Изменить размер шрифта - +

Пацаны, снявшиеся с поста на крыше, вглядываются в нас, по ошпаренным лицам пытаясь определить, у кого уместно спросить, что с нами было.

Стягиваю с ног берцы и следом — безобразно грязные и сырые носки. С удивлением смотрю на свои белые отсыревшие пальцы, шевелю ими.

Рядом садится Скворец, тоже разувается. Тоже шевелит пальцами. Сидим вдвоем и шевелим белыми, живыми, пахнущими жизнью, сладкой затхлостью, розовыми пальцами. Мне отчего-то хочется улыбнуться.

Поднимаю голову, вижу, что Амалиева уже нет на посту дневального. Слышу из коридора его голос, он рассказывает, как шел бой.

«Вот урод», — вяло и без злобы думаю я.

— Надо бы выпить… — говорит Костя Столяр.

Я вижу его красивые красные пухлые тапки на босых ногах. Поднимаю глаза. На мгновение удивляюсь, почему он не может решить этот вопрос с Шеей, при чем тут я. Но Шея лежит мертвый где-то. На сыром брезенте — почему-то мне так представляется. На черном и сыром брезенте.

Язва тоже где-то шляется…

«А Семеныч? Разрешил?» — хочу спросить я, но вспоминаю, что Семеныч с простреленным ухом уехал в ГУОШ. И Черная Метка убыл, и начштаба Кашкин тоже вслед за Куцым умчался.

— Надо, — говорю.

— Надо, Сань? — спрашивает Столяр у Скворца.
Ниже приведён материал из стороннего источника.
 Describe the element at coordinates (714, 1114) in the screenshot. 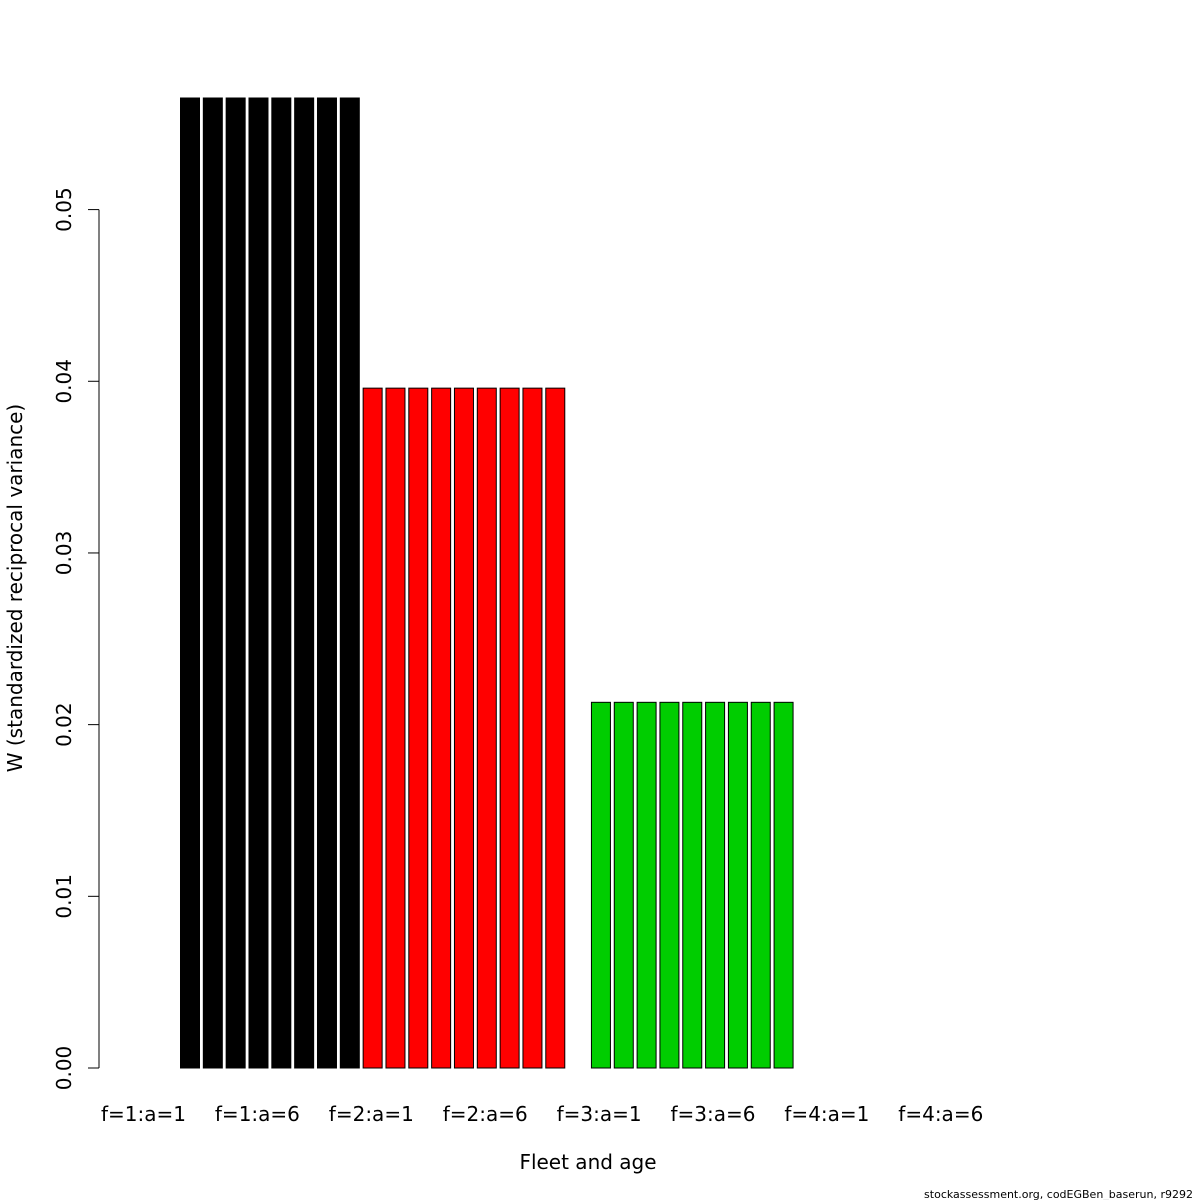

I see `x-tick-label: f=3:a=6` at that location.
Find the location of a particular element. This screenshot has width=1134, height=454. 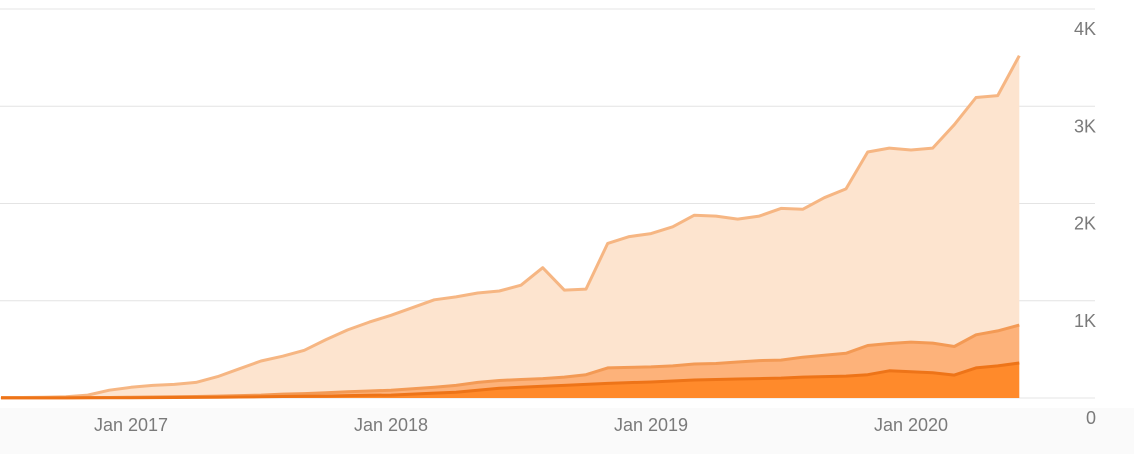

axis-band is located at coordinates (567, 431).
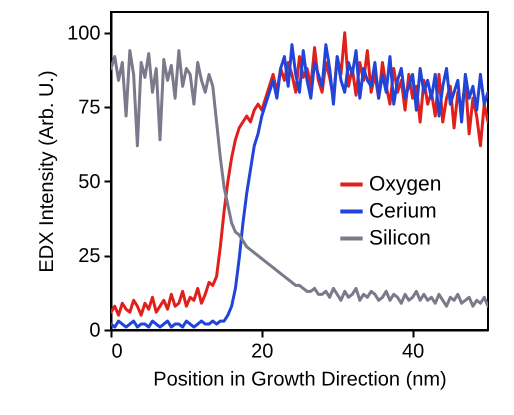  I want to click on x-axis-title: Position in Growth Direction (nm), so click(300, 379).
Скворец молчит и смотрит на свои пальцы.

— Плохиш! — зову я.

— Чего, мужики? — спрашивает Плохиш серьезно, без подначки. Кажется, я впервые слышу, чтоб он разговаривал таким тоном.

— Надо выпить, — говорю и смутно вспоминаю, что на днях я очень напился. Только надо вспомнить, когда это было. Это было меньше суток назад. Вчера ночью. Утром я проснулся со страшного похмелья. И даже хотел умереть. Теперь не хочу.
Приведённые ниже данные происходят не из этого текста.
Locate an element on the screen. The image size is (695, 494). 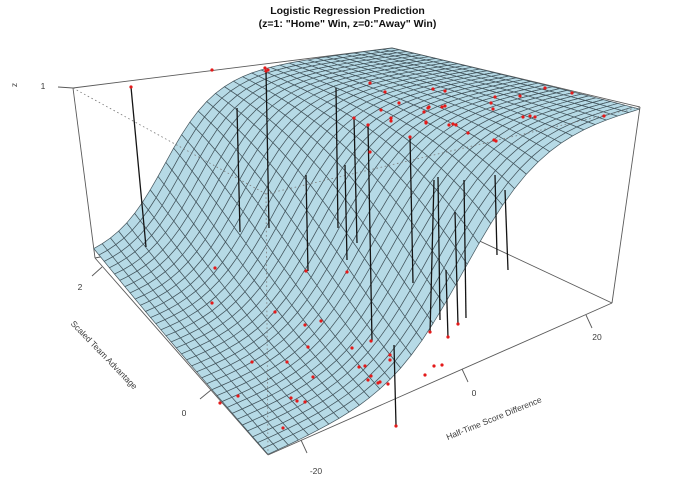
chart-title: Logistic Regression Prediction is located at coordinates (348, 11).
— Я хочу вернуться к моей девочке, — говорю я вслух, выйдя на улицу, негромко. Слышу чье-то движение, вздрагиваю. Повернув голову, вижу Монаха. Ссутулившись, он проходит мимо меня. Я даже не понимаю, чего я хочу больше — обнять или ударить его в бок, под ребра.

На улице только что закончил лить дождь, и в воздухе стоит тот знакомый последождевой глухой шелест и шум: такое ощущение, что это эхо дождя — мягкое, как желе, эхо.

В «почивальне» пацаны знатно уставили стол. Консервы вскрыты, у бутылок водки беззащитно обнажены горла, луковицы слабо лоснятся хрустким нутром, хлеб кто-то нарезал треугольниками — это как ржаные похоронки.

Никто не трогает пищи. Каждый из парней подтянут и строг.

Мы садимся за стол, переодетые в сухое белье, с отмытыми, пахнущими мылом руками, в черных свитерах с засученными рукавами. Мы молчим. Сухость наших одежд и строгость наших лиц каким-то образом рифмуются в моем сознании.

Мы разливаем водку и, замешкавшись на мгновение, чокаемся. За то, что нас не убили. Чокаемся второй раз за то, чтобы нас не убили завтра. Не чокаемся в третий раз и снова пьем.

Молчим. Дышим.

Я беру хлеб, цепляю кильку, хватаю лепестки лука, жую. Улыбаюсь кому-то из парней, мне в ответ подмигивают. Так, как умеют подмигивать только мужчины — обоими глазами, с кивком. Иногда мужчины так кивают своим детям, с нежностью. И очень редко — друзьям.

Кто-то у кого-то шепотом попросил передать хлеб. Кто-то, выпив и не рассчитав дыхания, пустил слезу, и кто-то по этому поводу тихо пошутил, а кто-то засмеялся.

И сразу стало легче. И все разом заговорили. Даже зашумели.

Я вижу Старичкова. Его левая рука прижата к боку. Заметно, что под свитером бок перевязан.

— Чего у тебя? — говорю я, улыбаясь.

Он машет рукой — ничего, мол, переживем.

— Тебе бы домой…

Старичков разливает, не отвечая, — и его молчание звучит еще приветливей и светлее, если б он ответил, что не хочет домой.